* PROBLEM REQUIREMENTS
Show every line of the data that contains the string "Given".

* SOURCE INFORMATION
┌────────

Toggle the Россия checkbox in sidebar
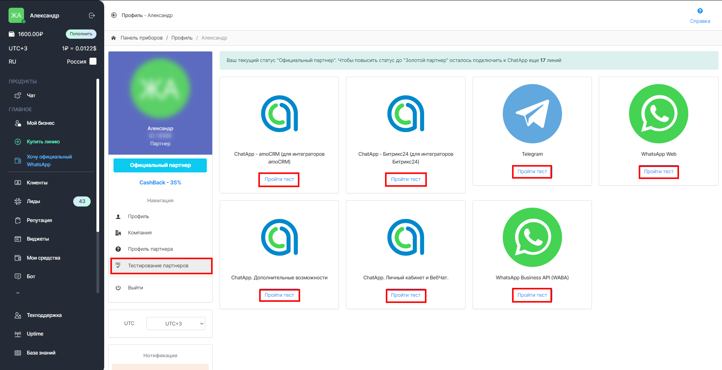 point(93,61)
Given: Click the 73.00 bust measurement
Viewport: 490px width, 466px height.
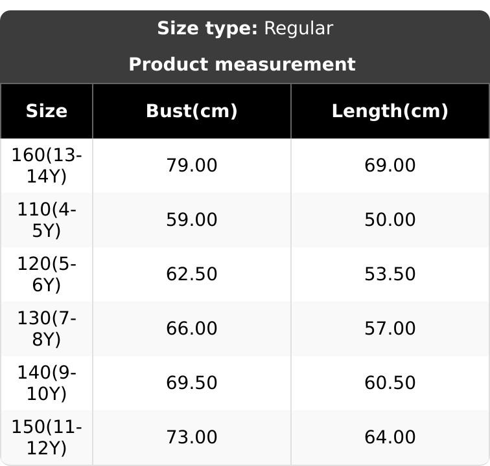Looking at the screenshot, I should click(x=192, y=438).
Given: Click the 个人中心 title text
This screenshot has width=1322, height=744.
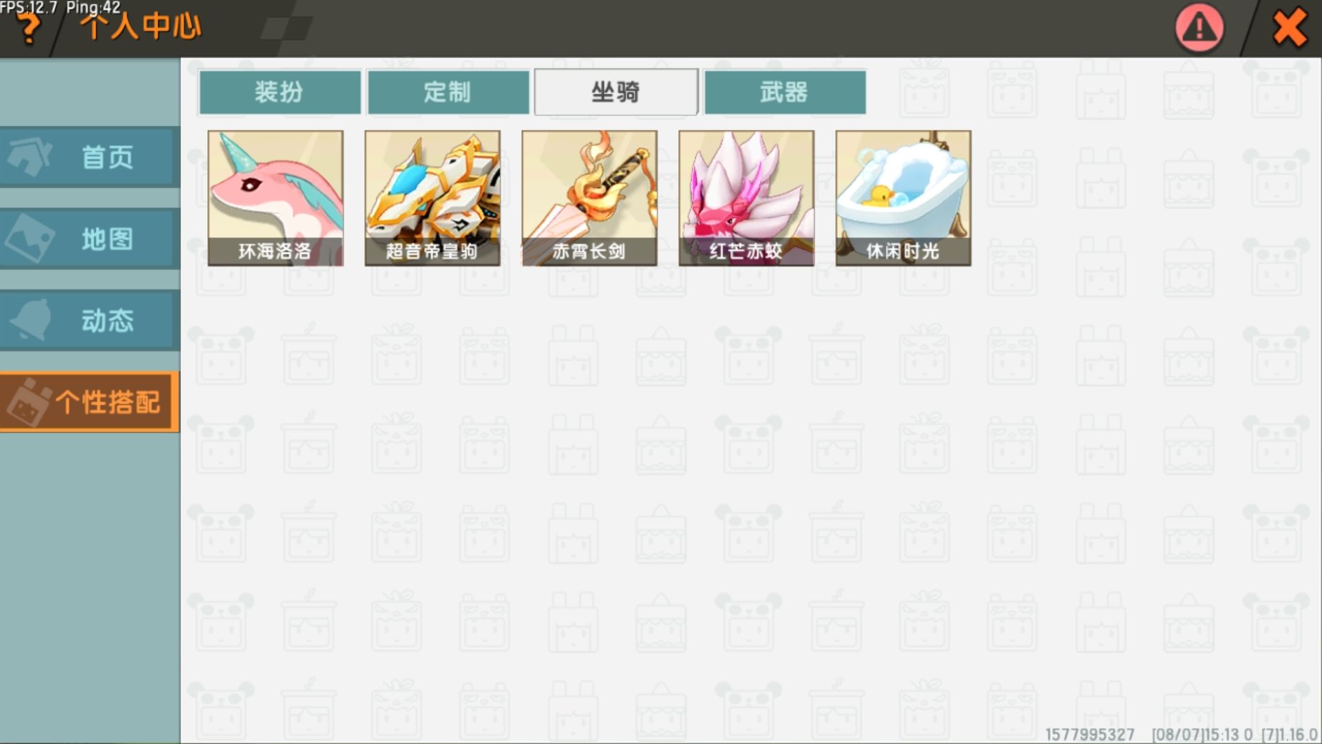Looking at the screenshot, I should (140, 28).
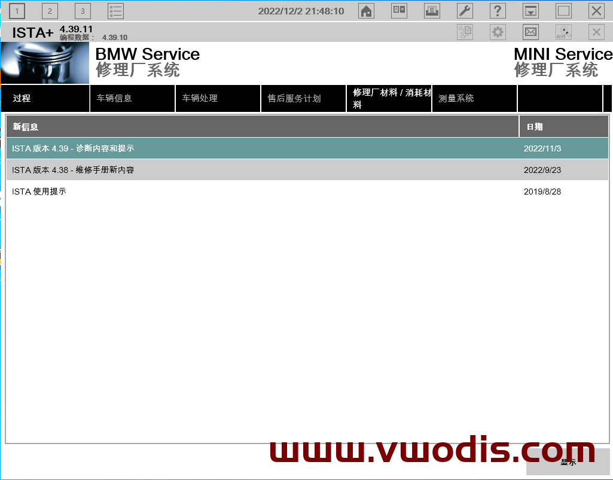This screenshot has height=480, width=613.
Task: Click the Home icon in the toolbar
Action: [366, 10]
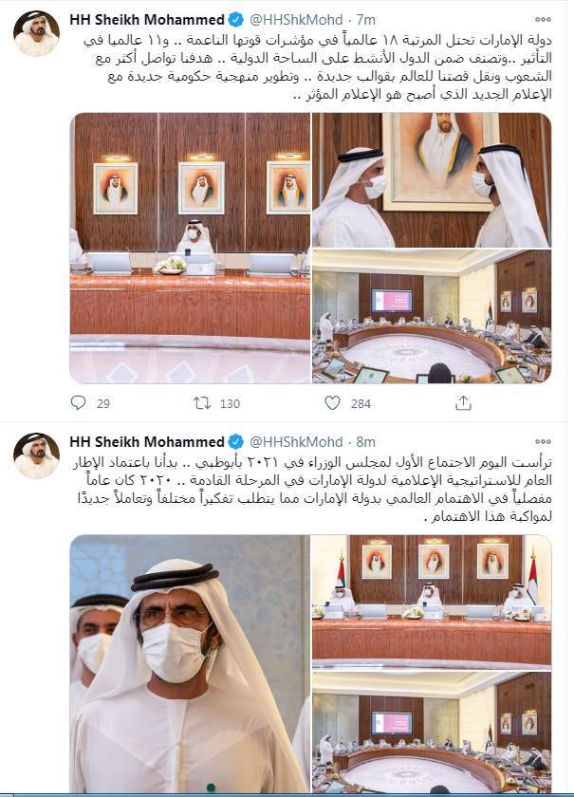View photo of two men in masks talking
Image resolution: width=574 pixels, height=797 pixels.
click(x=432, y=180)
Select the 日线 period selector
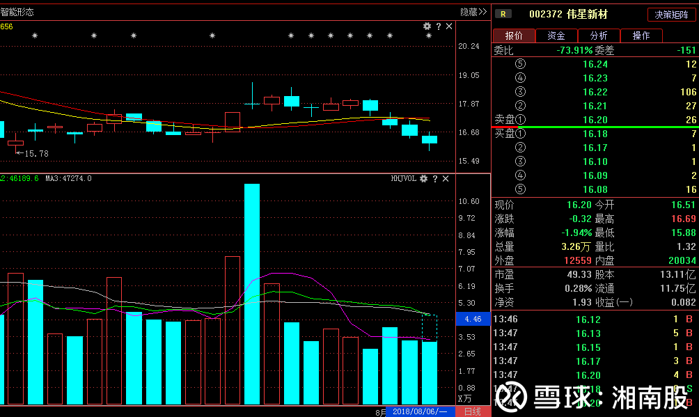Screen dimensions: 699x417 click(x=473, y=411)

└────────
┌────────

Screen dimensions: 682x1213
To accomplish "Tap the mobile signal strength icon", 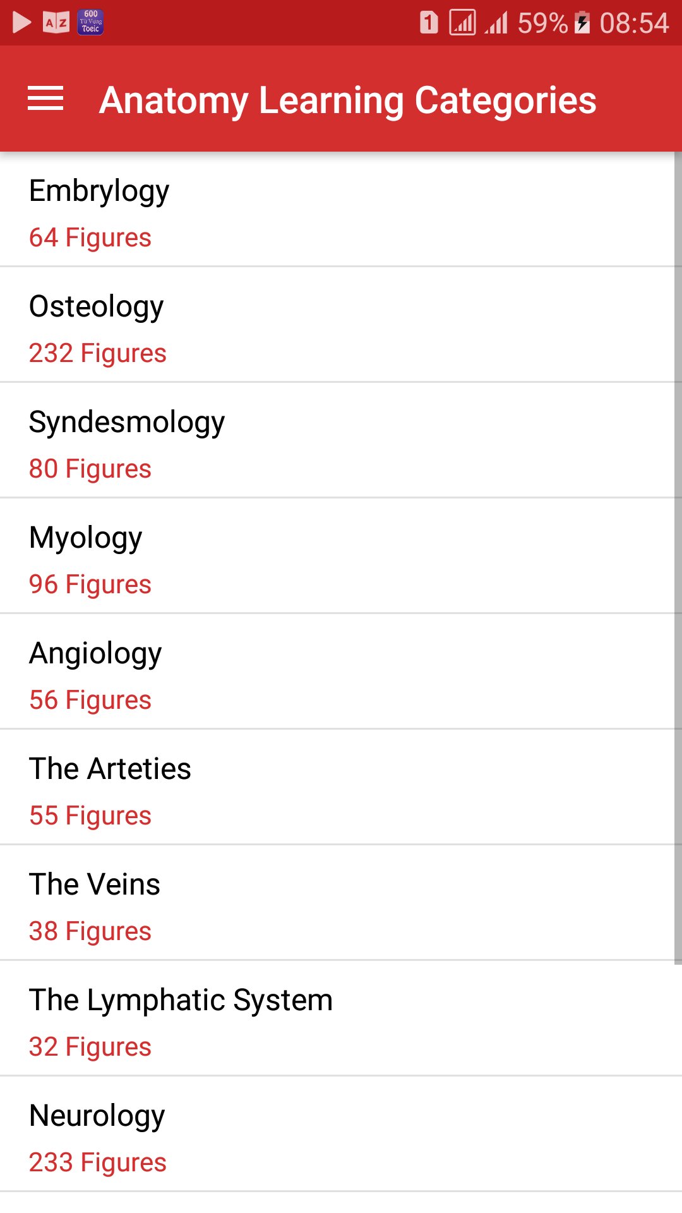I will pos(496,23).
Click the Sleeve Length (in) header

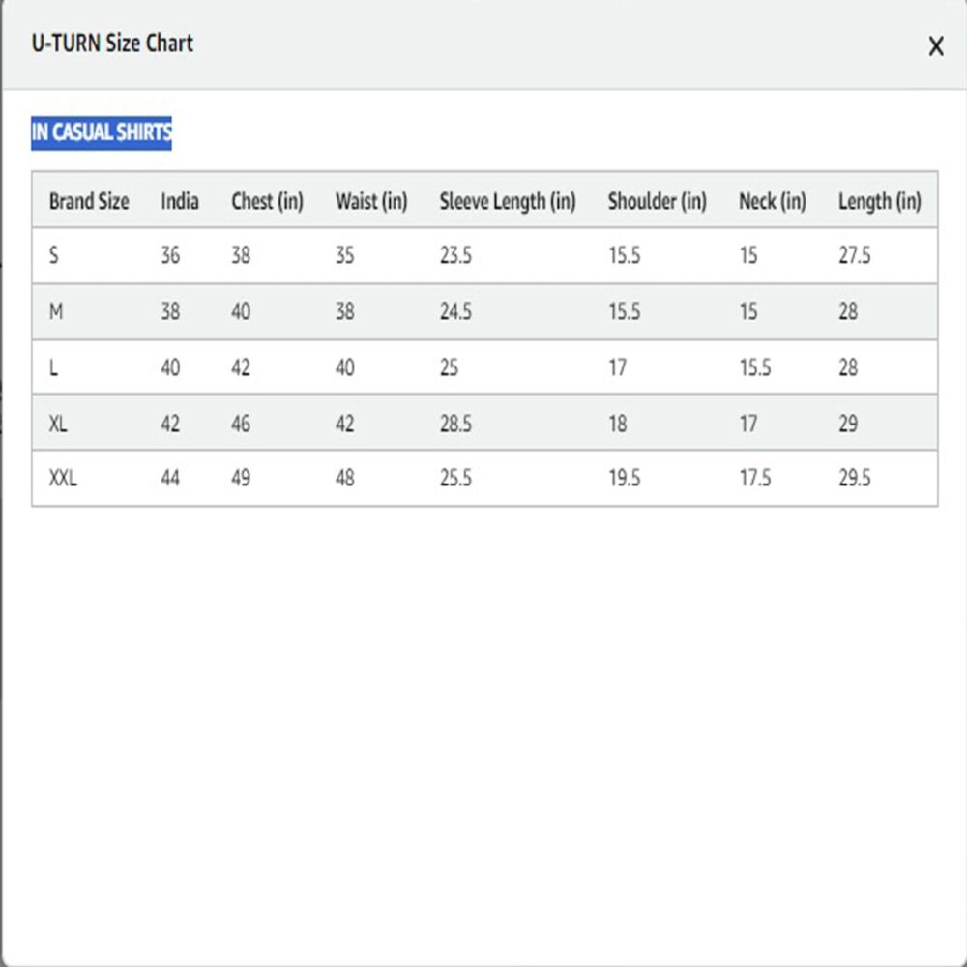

└────────
┌────────

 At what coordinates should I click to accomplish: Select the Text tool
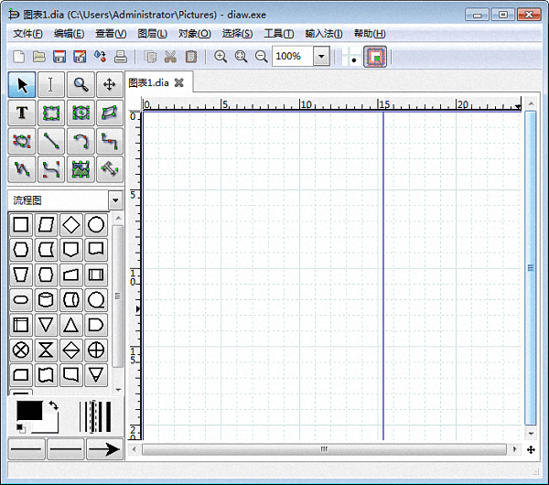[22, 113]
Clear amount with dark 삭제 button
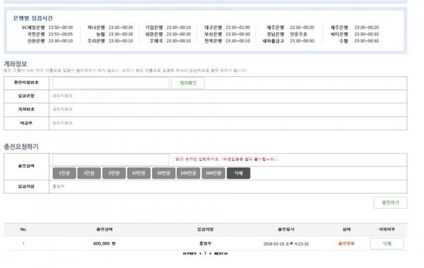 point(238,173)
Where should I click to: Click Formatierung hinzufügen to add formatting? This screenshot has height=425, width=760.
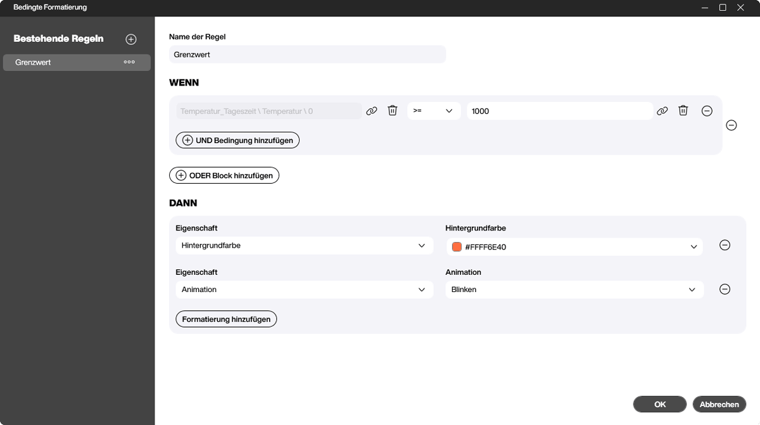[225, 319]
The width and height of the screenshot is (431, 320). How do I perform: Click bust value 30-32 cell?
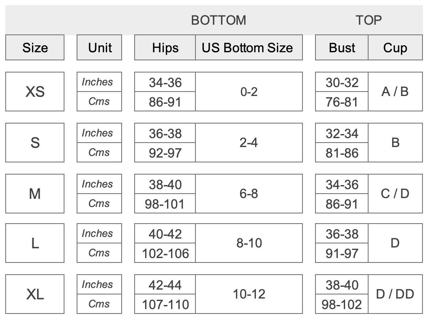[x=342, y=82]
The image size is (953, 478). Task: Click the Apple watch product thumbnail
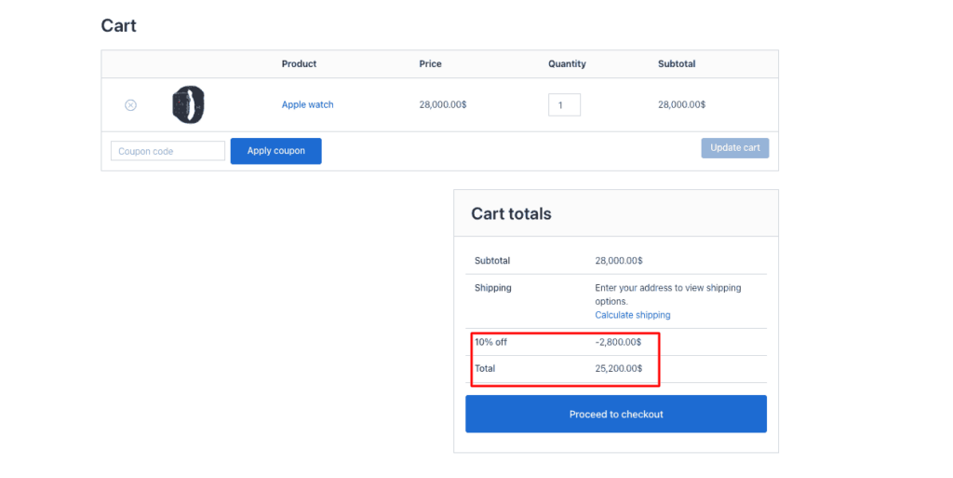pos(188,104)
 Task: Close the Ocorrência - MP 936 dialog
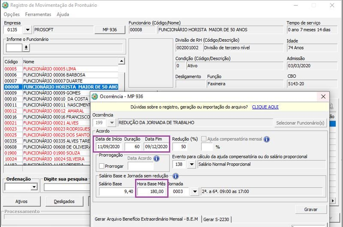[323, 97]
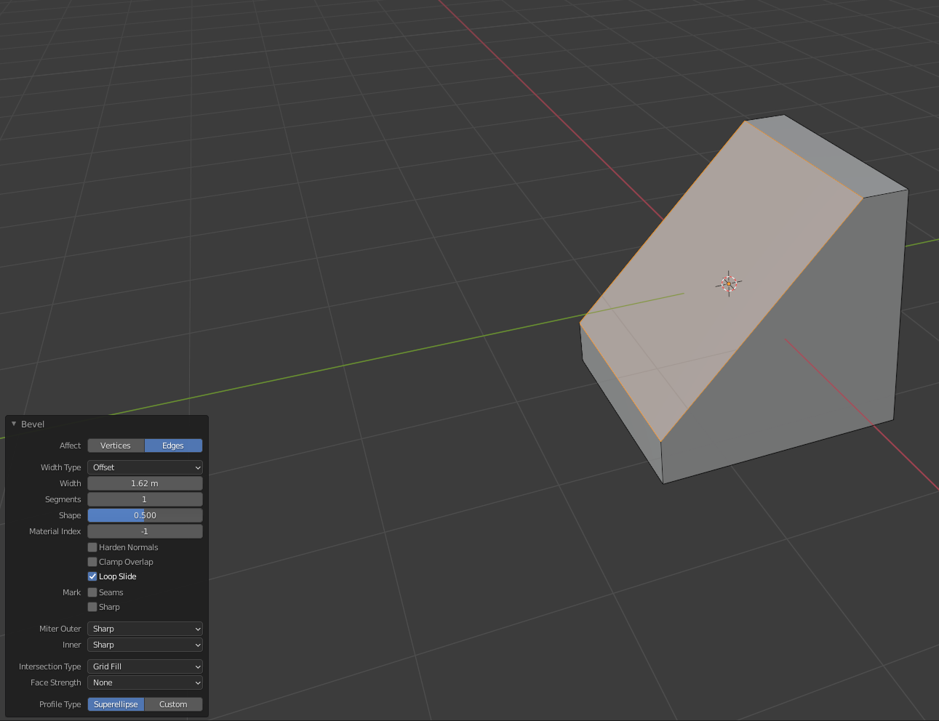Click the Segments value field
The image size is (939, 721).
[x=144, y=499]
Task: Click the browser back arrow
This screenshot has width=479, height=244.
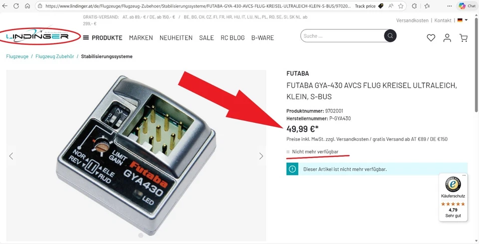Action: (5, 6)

└────────

* RESPONSE
Given: Click the 73.00 bust measurement
Given: Click the 个人中心 title text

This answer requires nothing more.